## [Excerpted data]
========================================================================

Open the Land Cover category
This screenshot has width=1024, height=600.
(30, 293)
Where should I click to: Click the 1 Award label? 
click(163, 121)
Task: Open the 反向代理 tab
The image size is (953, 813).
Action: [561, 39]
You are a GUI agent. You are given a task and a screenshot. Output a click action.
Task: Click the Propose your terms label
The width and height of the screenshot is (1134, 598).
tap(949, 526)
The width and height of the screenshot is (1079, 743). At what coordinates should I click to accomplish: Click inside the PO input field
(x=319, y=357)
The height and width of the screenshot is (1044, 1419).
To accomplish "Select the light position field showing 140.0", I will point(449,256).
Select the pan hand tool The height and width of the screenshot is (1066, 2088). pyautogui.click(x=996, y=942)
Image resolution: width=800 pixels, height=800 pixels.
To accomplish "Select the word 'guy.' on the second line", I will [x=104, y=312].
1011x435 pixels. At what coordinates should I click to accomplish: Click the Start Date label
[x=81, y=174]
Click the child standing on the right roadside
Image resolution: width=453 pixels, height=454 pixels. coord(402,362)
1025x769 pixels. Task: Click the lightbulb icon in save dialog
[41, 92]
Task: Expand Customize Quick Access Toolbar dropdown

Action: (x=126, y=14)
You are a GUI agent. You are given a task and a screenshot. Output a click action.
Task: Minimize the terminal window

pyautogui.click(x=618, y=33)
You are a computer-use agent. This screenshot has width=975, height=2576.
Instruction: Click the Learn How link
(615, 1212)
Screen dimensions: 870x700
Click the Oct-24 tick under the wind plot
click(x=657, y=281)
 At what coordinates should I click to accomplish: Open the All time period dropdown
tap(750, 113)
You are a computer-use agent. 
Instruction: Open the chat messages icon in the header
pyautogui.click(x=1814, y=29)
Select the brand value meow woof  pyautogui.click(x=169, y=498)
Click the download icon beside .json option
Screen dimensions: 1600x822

========================================================================

## [Task item]
Beginning with the line that holds "Click the child", copy the entries exactly to their last line, and leave out every earlier line.

## [Problem solution]
Click the child standing on the right roadside
Image resolution: width=453 pixels, height=454 pixels. coord(402,362)
1025x769 pixels. Task: Click the lightbulb icon in save dialog
[41, 92]
Task: Expand Customize Quick Access Toolbar dropdown

Action: (x=126, y=14)
You are a GUI agent. You are given a task and a screenshot. Output a click action.
Task: Minimize the terminal window

pyautogui.click(x=618, y=33)
You are a computer-use agent. This screenshot has width=975, height=2576.
Instruction: Click the Learn How link
(615, 1212)
Screen dimensions: 870x700
Click the Oct-24 tick under the wind plot
click(x=657, y=281)
 At what coordinates should I click to accomplish: Open the All time period dropdown
tap(750, 113)
You are a computer-use agent. 
Instruction: Open the chat messages icon in the header
pyautogui.click(x=1814, y=29)
Select the brand value meow woof  pyautogui.click(x=169, y=498)
Click the download icon beside .json option
Screen dimensions: 1600x822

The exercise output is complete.